Even at 1%, the new tax will hang on African immigrants who return money home



A new tax on versions that should start in the new year has a university student in shock from the implications she will have for her family in Nigeria.

Edidiong Chrys, a second -generation American Nigerian, said that she thought that the 1% tax was adopted as part of President Donald Trump “Big, nice bill“Would directly affect the financial rescue buoy which it sends abroad. This tax will be applied to all those in the United States which send money abroad.

“We regularly send money home to support dear beings, including our elders, our children at school, newborns and others in need,” she said.

Chrys, 38, said that some of the funds sent home have gone to new parents in his family, helping to reduce the cost of food and travel to the doctors’ appointments. The funds also help his uncle, who has a job but must also pay his five daughters, who are all at school. He and his wife work, but it is still not enough “to adapt to everything that needs to keep the household,” said Chrys.

And then there is the 80-year-old Chrys grandmother, who went back pain when Chrys visited in January.

“We pay for the nurse to live to help her during the week,” she said. “It is an additional expense that we must have for her so that she does not look.”

The tax applies to anyone to the United States which sends funds to its country of origin. In 2023, the United States’s shipments totaled $ 98 billion, According to the World Bank. Chrys contributes to $ 56 billion In funding, sub -Saharan Africa received people around the world last year. In fact, she said that she regularly puts money – more than 50 times a year – to family and friends.

The Center for Global Development, a non -partisan reflection group which focuses on reducing global poverty through economic research, has published a analysis Last month, which listed the tax as another financial setback for many nations, given the recent reduction in American aid.

Liberia strongly depends on foreign aid as well as funding. In 2023, the United States represented a quarter of the country’s foreign aid and the funding of funds exceeded three times the bilateral foreign aid of Liberia.

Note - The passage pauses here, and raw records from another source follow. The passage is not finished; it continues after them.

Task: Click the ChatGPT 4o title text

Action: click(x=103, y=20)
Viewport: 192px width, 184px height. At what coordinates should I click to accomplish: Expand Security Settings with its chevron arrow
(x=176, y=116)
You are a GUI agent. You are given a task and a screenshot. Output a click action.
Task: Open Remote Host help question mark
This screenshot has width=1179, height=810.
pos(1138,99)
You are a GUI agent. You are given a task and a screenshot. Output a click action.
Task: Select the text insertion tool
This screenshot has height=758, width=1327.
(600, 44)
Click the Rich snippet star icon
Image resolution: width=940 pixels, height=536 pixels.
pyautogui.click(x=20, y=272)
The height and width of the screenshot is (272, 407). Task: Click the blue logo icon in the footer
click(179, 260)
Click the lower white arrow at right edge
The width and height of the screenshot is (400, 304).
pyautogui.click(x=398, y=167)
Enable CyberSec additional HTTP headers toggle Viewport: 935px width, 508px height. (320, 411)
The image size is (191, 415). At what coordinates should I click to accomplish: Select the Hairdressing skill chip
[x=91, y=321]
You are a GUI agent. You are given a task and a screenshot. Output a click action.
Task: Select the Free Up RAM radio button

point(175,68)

The outgoing ambassador of the African Union in the United States, Hilda Suka-Mafudze, said that the entry of this funding “threatens to reverse the financial inclusion and development gains through the continent of Africa”.

Witney Schneidman, a non -resident stock market of the Africa Growth Initiative on the World Economy and Development Program of Brookings Institution, said: “Putting this tax is simply another constraint on the American effort to work with our partners on the continent.”

“It is not transformational. … It’s just another obstacle to partnership, and it is another obstacle to development,” he said.

Schneidman, who was also deputy assistant secretary to African Affairs of the Clinton administration, sentenced the Trump administration for barriers and not bridges.

“When you add it with the visa blockages, with the end of the (African Growth and Opportunity Act) AGOA, with the end of the USAID, it is not enough to build a wall,” he said. “The United States is building a wall between itself and the world and certainly between itself and Africa.”

Suka-Mafudze, whose objective will turn to the region of the development community of southern Africa, said that beyond the injury of diplomatic links, blocking funds is also “a human problem, because sending of the diaspora are living lines for millions of African families and these funds often cover essential elements, which are food care, medical care, And to impose a tax on this subject is profoundly not adjusted ”.

Chrys said that the financial burden on sending money is already heavy, with limited resources stretched to reach both ends.

“Some people do not do as much so that they can try to support their family at home,” said Chrys. “When I am lucky to send money at home, sometimes I spend it from my refund check.”

Democratic representatives. Sheila Cherfilus-McCormick of Florida and Jonathan L. Jackson de l’Illinois new The legislation called African Diaspora Investment and Development Act, or AIDA, aimed to reverse the impact of the tax. This would also create more transparency in money transfers, among others.

Suka-Mafudze supports legislation, warning the new tax “could push people to informal or unregulated channels, making transactions more risky and less transparent”.

Cherfilus-McCormick, the only US Haitian member of the Congress at the moment, warns that a tax on funds will unjustly be able to families who already have trouble supporting their loved ones abroad.

“I firmly oppose any effort to impose funds and I will continue to combat policies that protect the communities of immigrants and the diaspora,” she said in a statement. “HR4586 – AIDA intends to reverse the course and rather focus on incentive and draw on nearly $ 100 billion than Haitian, African and Caribbean Americans refer home every year to establish sustainable partnerships and strengthen economic development.”

Schneidman said that the tax had the potential to have an impact on education, health care and families because most of the funding is from the family to the family.

This reality is most felt by those who send money, who see first of all how small amounts can make a big difference.

“In the United States, you might have the impression:” Oh, it’s nothing. “” Said Chrys. But in Nigeria, “that’s all because each small money counts.”